TASK TO COMPLETE -> Return the passage of the Royal Jam album text verbatim, starting at "Royal Jam is" and ending at "Royal Festival Hall.".

TEXT BLOCK ->
---+---
Live album by The Crusaders with B.B. King and the Royal Philharmonic Orchestra
- Released: 1982
- Recorded: September 1981
- Genre: Jazz, blues
- Label: GRP Records
- Producer: Joe Sample, Wilton Felder, Stix Hooper

The Crusaders chronology
| Standing Tall (1981) | Royal Jam (1982) |  |

= Royal Jam =

Royal Jam is a live recording by the jazz-funk band The Crusaders with B.B. King, Josie James and the Royal Philharmonic Orchestra. The album was recorded at London's Royal Festival Hall.

Professional ratings
Review scores
| Source | Rating |
| Allmusic | Star |
| The Rolling Stone Jazz Record Guide | Star |

==Critical reception==
Richard S. Ginell of Allmusic claimed "Around this time in their heyday, the Crusaders were experimenting with orchestral/jazz fusions in concert -- and MCA thought enough of them to capture the music in London's Royal Festival Hall one fine summer...it's one of the band's most enjoyable albums of that period."

== Track listing ==
All songs written by Joe Sample and Will Jennings except as noted.
---+---
INFORMATION SHOWN ->

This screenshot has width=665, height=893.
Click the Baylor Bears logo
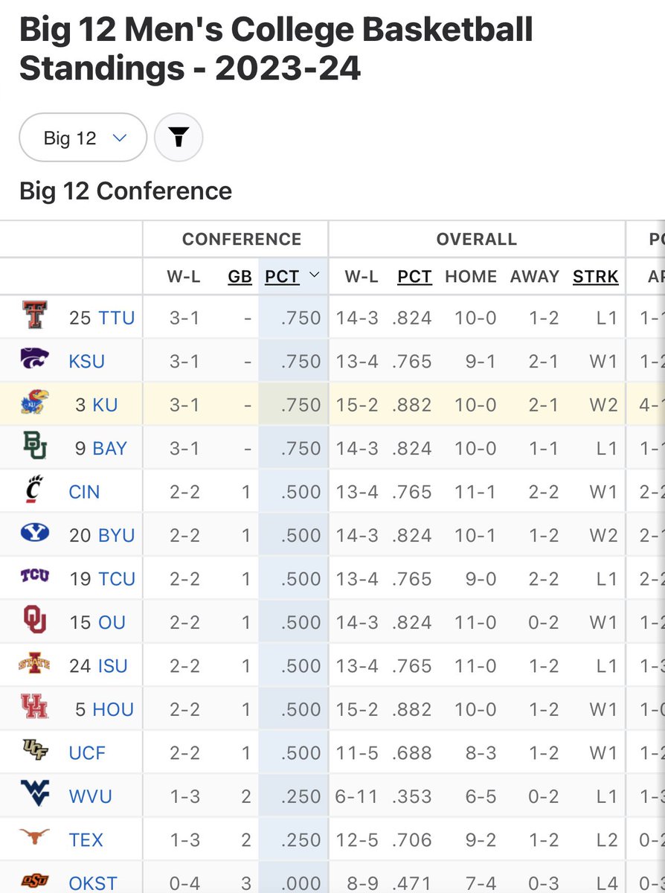coord(34,446)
---+---
FULL RESPONSE ->
Royal Jam is a live recording by the jazz-funk band The Crusaders with B.B. King, Josie James and the Royal Philharmonic Orchestra. The album was recorded at London's Royal Festival Hall.